- [Testo del brano]:
Che fare? Dovremmo affidarci al magistero di Ludwik Fleck, secondo cui “la civiltà alla quale apparteniamo non è né un’unità indifferenziata né una totalità omogenea. In essa si sono svolte e si svolgono alienazioni e lotte per la libertà, cedimenti morali e combattimenti per la verità, conformismi e ribellioni, gesti inconsulti e pacate discussioni, mistificazioni e analisi lucide. In essa hanno trovato posto sia il colonialismo sia il relativismo culturale, sia il razzismo e i pogrom e la Shoa sia l’affermazione dell’equivalenza delle culture e del relativismo culturale. Dentro le società che l’Occidente ha costruito sono nati gli ideali della tolleranza e della limitazione alla violenza, si è anche affacciata – forse per la prima volta nella storia del mondo – l’idea che era necessario abbandonare l’opinione che i diversi da noi fossero semplicemente barbari, che era addirittura possibile (come fece Montesquieu nel 1721) tentare di guardarsi dal di fuori, far finta di essere persiani in visita a Parigi, che era addirittura possibile (come molti pensarono degli indigeni americani o dei cinesi) che gli altri potessero essere migliori di noi”. Insomma il cammino della storia “non segue una inflessibile legge causale” come avverte Robert Musil ne “L’uomo senza qualità” ma “somiglia piuttosto a quello di una nuvola, a quello di chi va bighellonando per le strade, e qui è sviato da un’ombra, là da un gruppo di persone o dallo spettacolo di una piazza barocca, e infine giunge in un luogo che non conosceva e dove non desiderava andare”. Dunque, come spiega Eugenio Montale nei suoi versi “La storia… detesta il poco a poco, non precede né recede, si sposta di binario e la sua direzione non è nell’orario”.

- [Esercizio proposto 1]:
Riscrivi per intero ogni riga dell'elenco seguente. Moltiplica per 0,65 le coordinate date come risposta e arrotonda all'intero, con le metà per eccesso; non riportare le immagini.

- [Materiale estratto]:

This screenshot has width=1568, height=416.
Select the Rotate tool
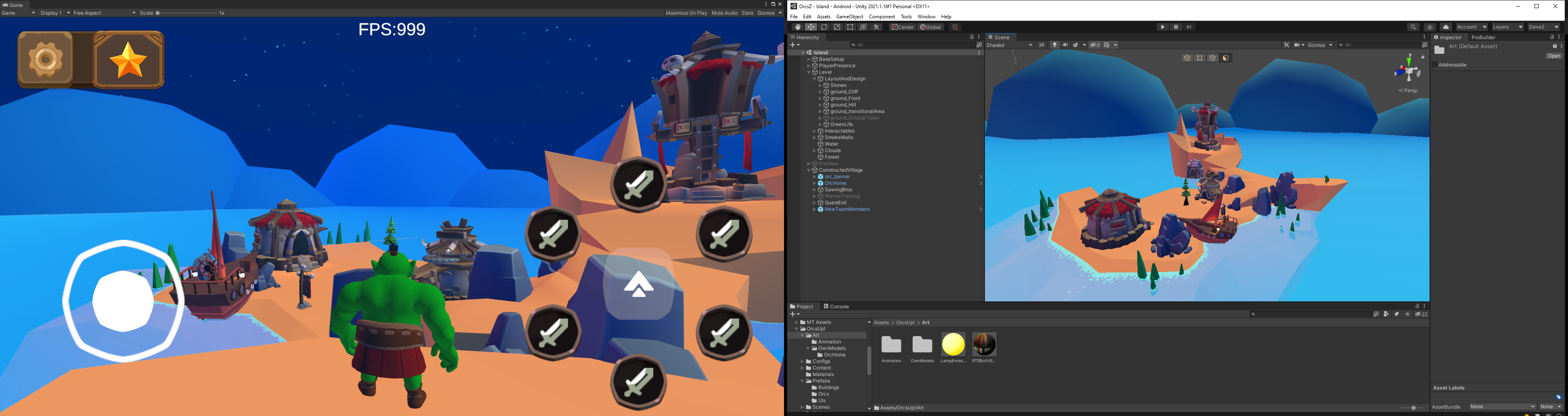coord(824,27)
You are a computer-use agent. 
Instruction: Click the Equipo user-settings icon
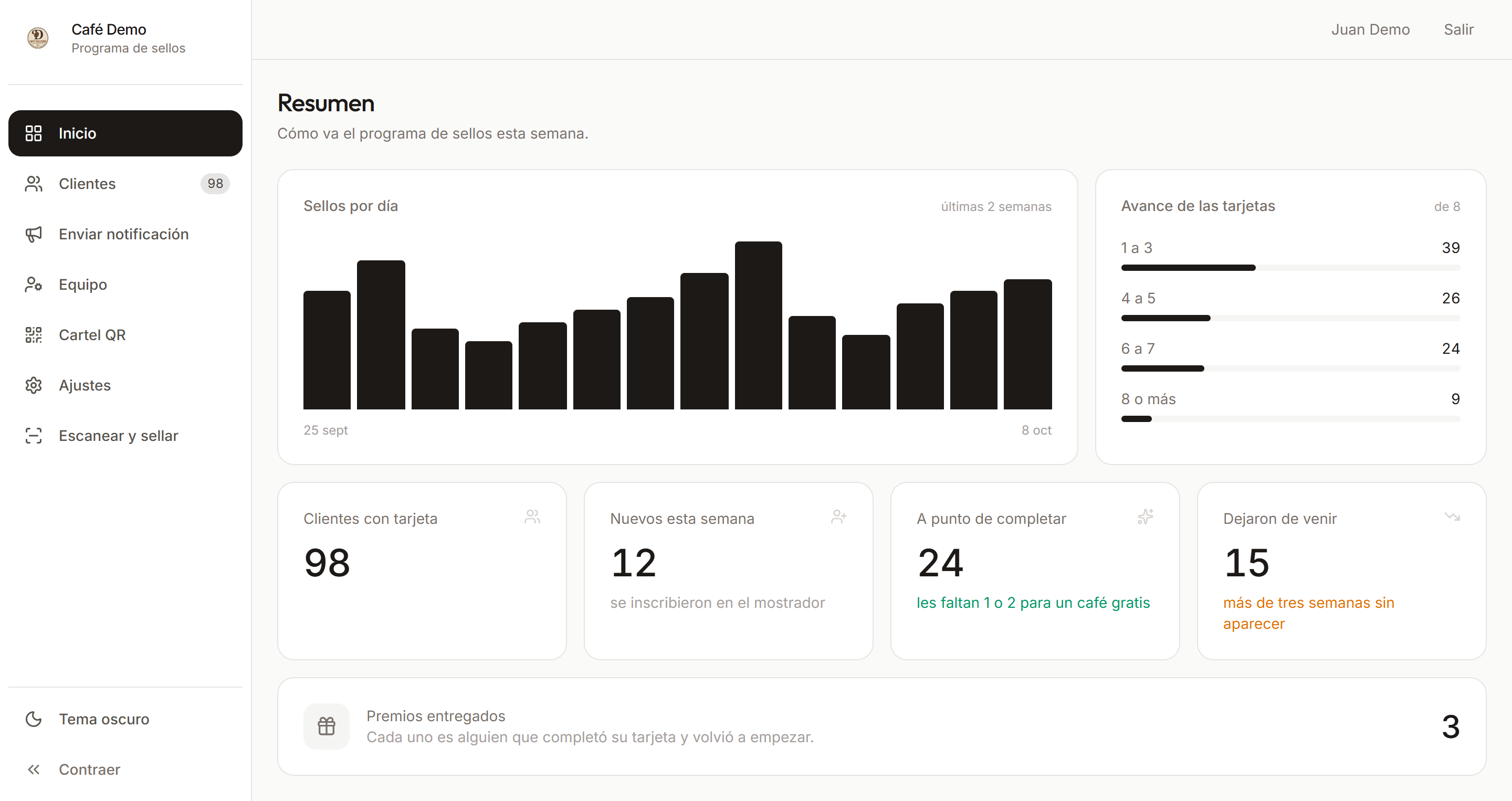coord(34,284)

- [Esercizio proposto 2]:
Secondo il brano, in quale anno Montesquieu tentò di guardarsi dal di fuori?

- [Soluzione 1]:
This screenshot has width=1568, height=416.
Select the Rotate tool
coord(536,18)
You are a computer-use agent. 
Instruction: Click the Equipo user-settings icon
coord(22,185)

- [Soluzione 2]:
Nel 1721.